# WHAT IS BEING ASKED:
Edit the listing below so that "GUI agent" becomes "UI automation agent" wherever it occurs. Keep every other character unchanged.

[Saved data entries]
--

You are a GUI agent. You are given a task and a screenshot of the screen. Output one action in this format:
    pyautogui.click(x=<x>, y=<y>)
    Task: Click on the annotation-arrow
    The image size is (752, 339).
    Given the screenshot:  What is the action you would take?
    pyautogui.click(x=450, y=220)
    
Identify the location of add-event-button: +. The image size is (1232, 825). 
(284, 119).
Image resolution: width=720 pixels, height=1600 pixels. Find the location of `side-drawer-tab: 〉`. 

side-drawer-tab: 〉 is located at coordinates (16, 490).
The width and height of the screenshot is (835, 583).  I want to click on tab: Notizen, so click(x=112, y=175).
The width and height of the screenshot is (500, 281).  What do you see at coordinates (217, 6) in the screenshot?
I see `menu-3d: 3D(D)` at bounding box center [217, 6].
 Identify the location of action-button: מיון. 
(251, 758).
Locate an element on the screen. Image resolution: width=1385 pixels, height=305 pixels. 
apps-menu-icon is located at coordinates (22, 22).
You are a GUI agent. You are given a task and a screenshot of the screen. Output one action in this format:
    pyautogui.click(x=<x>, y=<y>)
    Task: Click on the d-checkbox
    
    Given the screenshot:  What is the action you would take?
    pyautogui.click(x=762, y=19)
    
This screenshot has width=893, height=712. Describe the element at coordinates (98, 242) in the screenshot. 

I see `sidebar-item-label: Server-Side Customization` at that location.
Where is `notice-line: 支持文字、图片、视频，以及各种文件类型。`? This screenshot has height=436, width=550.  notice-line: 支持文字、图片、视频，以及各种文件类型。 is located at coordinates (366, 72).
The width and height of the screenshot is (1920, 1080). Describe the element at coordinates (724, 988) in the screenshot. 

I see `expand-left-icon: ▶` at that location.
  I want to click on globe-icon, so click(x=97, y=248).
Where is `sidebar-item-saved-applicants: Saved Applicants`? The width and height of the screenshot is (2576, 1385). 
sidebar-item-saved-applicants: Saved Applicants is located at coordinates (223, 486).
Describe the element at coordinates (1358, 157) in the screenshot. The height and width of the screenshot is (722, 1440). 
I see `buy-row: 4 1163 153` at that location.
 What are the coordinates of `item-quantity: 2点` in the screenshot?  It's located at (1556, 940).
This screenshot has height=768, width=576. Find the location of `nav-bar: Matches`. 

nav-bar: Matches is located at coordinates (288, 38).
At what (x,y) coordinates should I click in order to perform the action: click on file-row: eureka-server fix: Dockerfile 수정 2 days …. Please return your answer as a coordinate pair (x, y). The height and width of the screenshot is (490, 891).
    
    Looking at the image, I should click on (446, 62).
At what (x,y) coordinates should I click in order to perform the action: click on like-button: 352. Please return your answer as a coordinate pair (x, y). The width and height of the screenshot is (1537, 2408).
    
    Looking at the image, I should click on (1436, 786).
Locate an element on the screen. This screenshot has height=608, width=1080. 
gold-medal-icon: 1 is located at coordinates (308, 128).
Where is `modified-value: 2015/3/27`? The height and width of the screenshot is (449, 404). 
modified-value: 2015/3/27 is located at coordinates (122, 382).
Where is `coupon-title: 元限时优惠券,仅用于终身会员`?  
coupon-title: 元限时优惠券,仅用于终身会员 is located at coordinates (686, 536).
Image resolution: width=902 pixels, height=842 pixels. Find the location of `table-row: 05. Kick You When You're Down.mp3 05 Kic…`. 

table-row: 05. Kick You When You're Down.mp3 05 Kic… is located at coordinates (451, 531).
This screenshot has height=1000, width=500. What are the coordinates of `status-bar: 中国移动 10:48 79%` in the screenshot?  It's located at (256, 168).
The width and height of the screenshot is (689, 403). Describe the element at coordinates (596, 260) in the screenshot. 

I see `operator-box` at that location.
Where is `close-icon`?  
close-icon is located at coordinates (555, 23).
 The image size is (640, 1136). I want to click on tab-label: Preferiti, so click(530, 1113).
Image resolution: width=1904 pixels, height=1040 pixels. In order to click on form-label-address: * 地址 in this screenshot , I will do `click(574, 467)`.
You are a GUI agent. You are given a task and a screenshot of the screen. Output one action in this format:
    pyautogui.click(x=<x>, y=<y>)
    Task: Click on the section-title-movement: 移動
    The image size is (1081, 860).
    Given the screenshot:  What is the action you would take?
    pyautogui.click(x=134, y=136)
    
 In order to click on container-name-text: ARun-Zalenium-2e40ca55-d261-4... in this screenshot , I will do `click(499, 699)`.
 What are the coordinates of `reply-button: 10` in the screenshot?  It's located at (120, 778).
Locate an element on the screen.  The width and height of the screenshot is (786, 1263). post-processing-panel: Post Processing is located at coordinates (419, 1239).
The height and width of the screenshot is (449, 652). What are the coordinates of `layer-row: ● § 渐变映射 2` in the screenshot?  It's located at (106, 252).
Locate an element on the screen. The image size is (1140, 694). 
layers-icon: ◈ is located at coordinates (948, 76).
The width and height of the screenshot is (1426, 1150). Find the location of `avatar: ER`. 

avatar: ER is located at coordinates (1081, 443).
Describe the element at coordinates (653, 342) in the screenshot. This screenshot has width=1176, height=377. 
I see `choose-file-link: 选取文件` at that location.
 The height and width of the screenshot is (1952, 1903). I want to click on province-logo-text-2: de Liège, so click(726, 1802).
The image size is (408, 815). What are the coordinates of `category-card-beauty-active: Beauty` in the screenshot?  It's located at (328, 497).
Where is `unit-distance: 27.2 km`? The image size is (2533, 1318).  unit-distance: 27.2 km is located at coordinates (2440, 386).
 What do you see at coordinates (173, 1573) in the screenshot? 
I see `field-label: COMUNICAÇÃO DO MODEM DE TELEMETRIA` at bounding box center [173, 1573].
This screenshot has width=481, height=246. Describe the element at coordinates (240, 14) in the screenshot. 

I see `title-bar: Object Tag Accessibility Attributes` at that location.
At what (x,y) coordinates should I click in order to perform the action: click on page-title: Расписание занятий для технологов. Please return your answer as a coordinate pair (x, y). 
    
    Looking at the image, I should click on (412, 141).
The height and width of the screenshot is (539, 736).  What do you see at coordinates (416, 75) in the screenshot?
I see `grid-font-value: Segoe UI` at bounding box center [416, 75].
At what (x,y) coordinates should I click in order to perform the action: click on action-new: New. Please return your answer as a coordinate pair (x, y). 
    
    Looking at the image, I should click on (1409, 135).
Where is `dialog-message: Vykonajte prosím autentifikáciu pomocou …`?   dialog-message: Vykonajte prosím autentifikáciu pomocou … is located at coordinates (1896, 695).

--

# TASK SOLUTION:
You are a UI automation agent. You are given a task and a screenshot of the screen. Output one action in this format:
    pyautogui.click(x=<x>, y=<y>)
    Task: Click on the annotation-arrow
    The image size is (752, 339).
    Given the screenshot:  What is the action you would take?
    pyautogui.click(x=450, y=220)
    
Identify the location of add-event-button: +. The image size is (1232, 825). 
(284, 119).
Image resolution: width=720 pixels, height=1600 pixels. Find the location of `side-drawer-tab: 〉`. 

side-drawer-tab: 〉 is located at coordinates (16, 490).
The width and height of the screenshot is (835, 583).  I want to click on tab: Notizen, so click(x=112, y=175).
The width and height of the screenshot is (500, 281).  What do you see at coordinates (217, 6) in the screenshot?
I see `menu-3d: 3D(D)` at bounding box center [217, 6].
 Identify the location of action-button: מיון. 
(251, 758).
Locate an element on the screen. Image resolution: width=1385 pixels, height=305 pixels. 
apps-menu-icon is located at coordinates (22, 22).
You are a UI automation agent. You are given a task and a screenshot of the screen. Output one action in this format:
    pyautogui.click(x=<x>, y=<y>)
    Task: Click on the d-checkbox
    
    Given the screenshot:  What is the action you would take?
    pyautogui.click(x=762, y=19)
    
This screenshot has width=893, height=712. Describe the element at coordinates (98, 242) in the screenshot. 

I see `sidebar-item-label: Server-Side Customization` at that location.
Where is `notice-line: 支持文字、图片、视频，以及各种文件类型。`? This screenshot has height=436, width=550.  notice-line: 支持文字、图片、视频，以及各种文件类型。 is located at coordinates (366, 72).
The width and height of the screenshot is (1920, 1080). Describe the element at coordinates (724, 988) in the screenshot. 

I see `expand-left-icon: ▶` at that location.
  I want to click on globe-icon, so click(x=97, y=248).
Where is `sidebar-item-saved-applicants: Saved Applicants`? The width and height of the screenshot is (2576, 1385). 
sidebar-item-saved-applicants: Saved Applicants is located at coordinates (223, 486).
Describe the element at coordinates (1358, 157) in the screenshot. The height and width of the screenshot is (722, 1440). 
I see `buy-row: 4 1163 153` at that location.
 What are the coordinates of `item-quantity: 2点` in the screenshot?  It's located at (1556, 940).
This screenshot has height=768, width=576. Find the location of `nav-bar: Matches`. 

nav-bar: Matches is located at coordinates (288, 38).
At what (x,y) coordinates should I click in order to perform the action: click on file-row: eureka-server fix: Dockerfile 수정 2 days …. Please return your answer as a coordinate pair (x, y). The height and width of the screenshot is (490, 891).
    
    Looking at the image, I should click on (446, 62).
At what (x,y) coordinates should I click in order to perform the action: click on like-button: 352. Please return your answer as a coordinate pair (x, y). The width and height of the screenshot is (1537, 2408).
    
    Looking at the image, I should click on (1436, 786).
Locate an element on the screen. This screenshot has height=608, width=1080. 
gold-medal-icon: 1 is located at coordinates (308, 128).
Where is `modified-value: 2015/3/27`? The height and width of the screenshot is (449, 404). 
modified-value: 2015/3/27 is located at coordinates (122, 382).
Where is `coupon-title: 元限时优惠券,仅用于终身会员`?  
coupon-title: 元限时优惠券,仅用于终身会员 is located at coordinates (686, 536).
Image resolution: width=902 pixels, height=842 pixels. Find the location of `table-row: 05. Kick You When You're Down.mp3 05 Kic…`. 

table-row: 05. Kick You When You're Down.mp3 05 Kic… is located at coordinates (451, 531).
This screenshot has height=1000, width=500. What are the coordinates of `status-bar: 中国移动 10:48 79%` in the screenshot?  It's located at (256, 168).
The width and height of the screenshot is (689, 403). Describe the element at coordinates (596, 260) in the screenshot. 

I see `operator-box` at that location.
Where is `close-icon`?  
close-icon is located at coordinates (555, 23).
 The image size is (640, 1136). I want to click on tab-label: Preferiti, so click(530, 1113).
Image resolution: width=1904 pixels, height=1040 pixels. In order to click on form-label-address: * 地址 in this screenshot , I will do `click(574, 467)`.
You are a UI automation agent. You are given a task and a screenshot of the screen. Output one action in this format:
    pyautogui.click(x=<x>, y=<y>)
    Task: Click on the section-title-movement: 移動
    The image size is (1081, 860).
    Given the screenshot:  What is the action you would take?
    pyautogui.click(x=134, y=136)
    
 In order to click on container-name-text: ARun-Zalenium-2e40ca55-d261-4... in this screenshot , I will do `click(499, 699)`.
 What are the coordinates of `reply-button: 10` in the screenshot?  It's located at (120, 778).
Locate an element on the screen.  The width and height of the screenshot is (786, 1263). post-processing-panel: Post Processing is located at coordinates (419, 1239).
The height and width of the screenshot is (449, 652). What are the coordinates of `layer-row: ● § 渐变映射 2` in the screenshot?  It's located at (106, 252).
Locate an element on the screen. The image size is (1140, 694). 
layers-icon: ◈ is located at coordinates (948, 76).
The width and height of the screenshot is (1426, 1150). Find the location of `avatar: ER`. 

avatar: ER is located at coordinates (1081, 443).
Describe the element at coordinates (653, 342) in the screenshot. This screenshot has width=1176, height=377. 
I see `choose-file-link: 选取文件` at that location.
 The height and width of the screenshot is (1952, 1903). I want to click on province-logo-text-2: de Liège, so click(726, 1802).
The image size is (408, 815). What are the coordinates of `category-card-beauty-active: Beauty` in the screenshot?  It's located at (328, 497).
Where is `unit-distance: 27.2 km`? The image size is (2533, 1318).  unit-distance: 27.2 km is located at coordinates (2440, 386).
 What do you see at coordinates (173, 1573) in the screenshot? 
I see `field-label: COMUNICAÇÃO DO MODEM DE TELEMETRIA` at bounding box center [173, 1573].
This screenshot has width=481, height=246. Describe the element at coordinates (240, 14) in the screenshot. 

I see `title-bar: Object Tag Accessibility Attributes` at that location.
At what (x,y) coordinates should I click in order to perform the action: click on page-title: Расписание занятий для технологов. Please return your answer as a coordinate pair (x, y). 
    
    Looking at the image, I should click on (412, 141).
The height and width of the screenshot is (539, 736).  What do you see at coordinates (416, 75) in the screenshot?
I see `grid-font-value: Segoe UI` at bounding box center [416, 75].
At what (x,y) coordinates should I click in order to perform the action: click on action-new: New. Please return your answer as a coordinate pair (x, y). 
    
    Looking at the image, I should click on (1409, 135).
Where is `dialog-message: Vykonajte prosím autentifikáciu pomocou …`?   dialog-message: Vykonajte prosím autentifikáciu pomocou … is located at coordinates (1896, 695).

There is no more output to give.